= George Sandford (colonial administrator) =

British colonial administrator

Sir George Ritchie Sandford, KBE, CMG (9 November 1892 – 17 September 1950) was a British colonial administrator, serving most of his 35-year career in East Africa. He was Governor of the Bahamas from 17 February 1950 until he died in office on 17 September 1950.

==Early life and education==

Sandford was born on 9 November 1892 at Roselands, Ambleside, Westmorland, England. He attended Christ's Hospital school and Queens' College, Cambridge.

== Career ==
He joined the colonial service in 1915, first serving in the East Africa Protectorate (now Kenya) as Assistant District Commissioner. He resigned from his position to take on a short-lived role as editor at a local newspaper. Sandford went on to study law and was admitted to the Bar of England and Wales at the Inner Temple.

He rejoined the Colonial Service, assuming the role of clerk to the Legislative Council of Kenya in 1926 and becoming Deputy Treasurer in 1931.

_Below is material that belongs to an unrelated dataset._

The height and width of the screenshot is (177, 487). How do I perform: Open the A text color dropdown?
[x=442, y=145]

In 1936, Sandford was posted to Tanganyika, where he assumed the role of Treasurer. He was appointed Financial Secretary in Tanganyika in 1937 and Financial Secretary in Palestine from 1940 to 1944.

Sandford returned to Tanganyika in 1944 as Chief Secretary and became the Administrator for the East African Commission in 1948.

Knighted in 1947, Sandford was appointed Governor of the Bahamas in February 1950, however, he died unexpectedly after only seven months in office.

== Death ==
Sandford died on 17 September 1950, aged 57 after complaining of indigestion. His funeral was held that same day at Christ Church Cathedral, Nassau and he was interred at St Matthew's Anglican Church Cemetery.

Sandford was survived by his wife Lady Sandford, and his brother, Brigadier Francis Rossall Sandford. He was succeeded in office by Major General Robert Arthur Ross Neville.